> READING PASSAGE:
Issue 9298: binary email attachment issue with base64 encoding

➜

This issue tracker has been migrated to GitHub, and is currently read-only.
For more information, see the GitHub FAQs in the Python's Developer Guide.

This issue has been migrated to GitHub: https://github.com/python/cpython/issues/53544

classification

Title:	binary email attachment issue with base64 encoding
Type:	behavior	Stage:	resolved
Components:	Library (Lib)	Versions:	Python 3.1, Python 3.2, Python 3.3

process

Status:	closed	Resolution:	fixed
Dependencies:		Superseder:
Assigned To:	r.david.murray	Nosy List:	barry, python-dev, r.david.murray, vunruh, yves@zioup.com
Priority:	normal	Keywords:	patch

Created on 2010-07-19 03:04 by vunruh, last changed 2022-04-11 14:57 by admin. This issue is now closed.

Files
File name	Uploaded	Description	Edit
bugs.python.org_issue9298.pdf	vunruh, 2010-07-19 14:57	PDF of this report page
issue9298-2.patch	yves@zioup.com, 2011-02-13 18:36	email/encoders.py and email/test/test_email.py	review

Messages (17)
msg110710 - (view)	Author: Vance Unruh (vunruh)	Date: 2010-07-19 03:04
I'm using Python to email a text version and a PDF version of a report. The standard way of doing things does not work with Vista's Mail program, but works fine with Mail on OSX. So, I don't know if this is a Python or a Vista Mail bug. By standard way, I mean: # Add the attached PDF: part = MIMEApplication(pdf,"pdf") part.add_header('Content-Disposition', 'attachment', filename=pdfFile) msg.attach(part) To fix the problem, I changed C:\Python31\Lib\email\encoders.py to use encodebytes instead of b64encode in order to get mail on Windows Vista to correctly interpret the attachment. This splits the base64 encoding into many lines of some fixed lenth. I can achieve the same thing adding the attachment by hand with the following code: from email.mime.base import MIMEBase part = MIMEBase("application","pdf") part.add_header('Content-Transfer-Encoding', 'base64') part.set_payload(str(base64.encodebytes(pdf),'ascii')) msg.attach(part) Seems like I shouldn't need to know this much. I'm new to Python and this is the first bug I have submitted, so if you need additional information, please let me know.

> SOURCE DATA:
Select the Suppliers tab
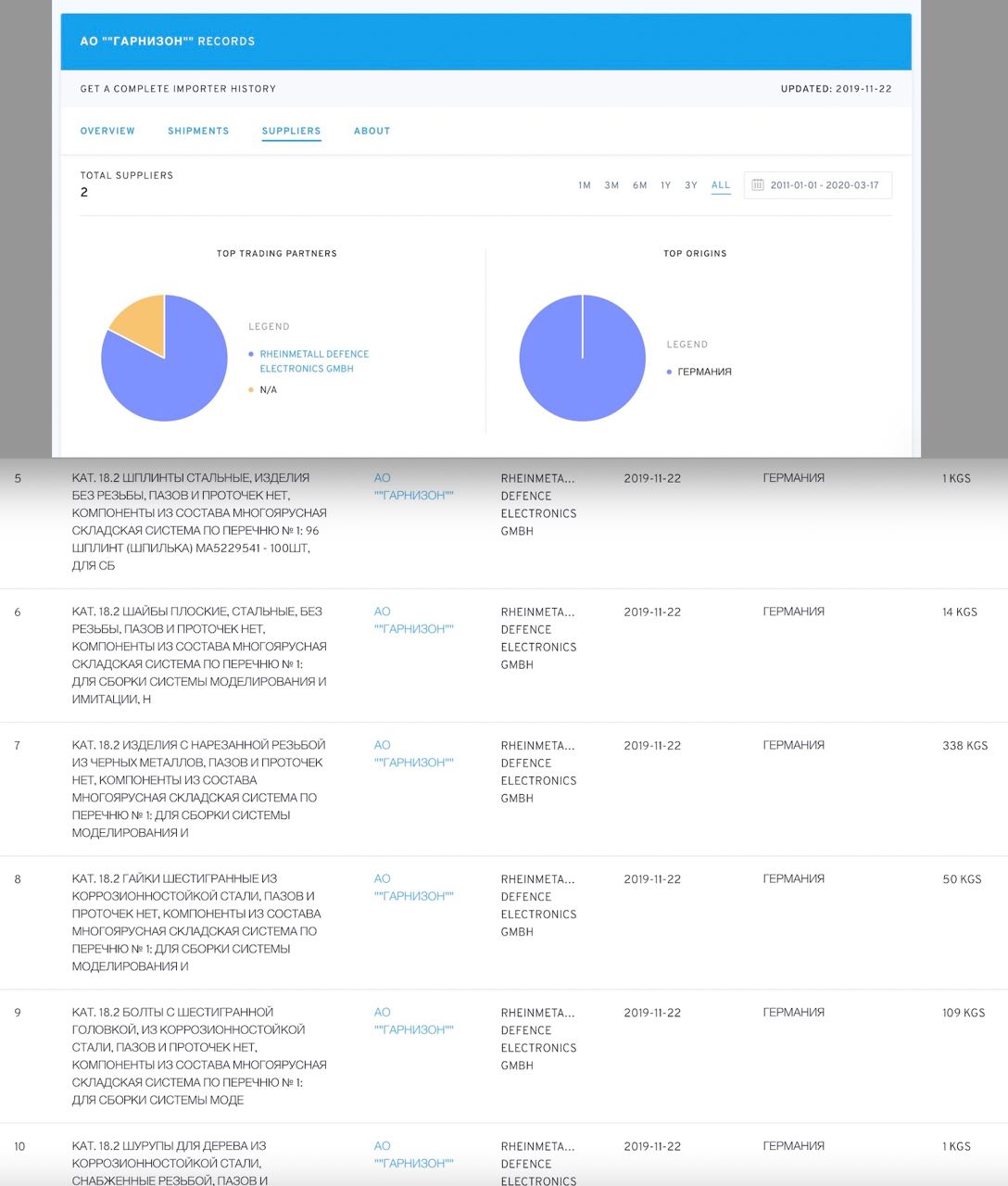1008x1186 pixels. 291,131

> SET TASK: In the Python email attachment issue report, what function did the reporter switch encoders.py to use in place of b64encode? The data has no connection to the Python email attachment issue report.

> ANSWER TO THIS EXERCISE: encodebytes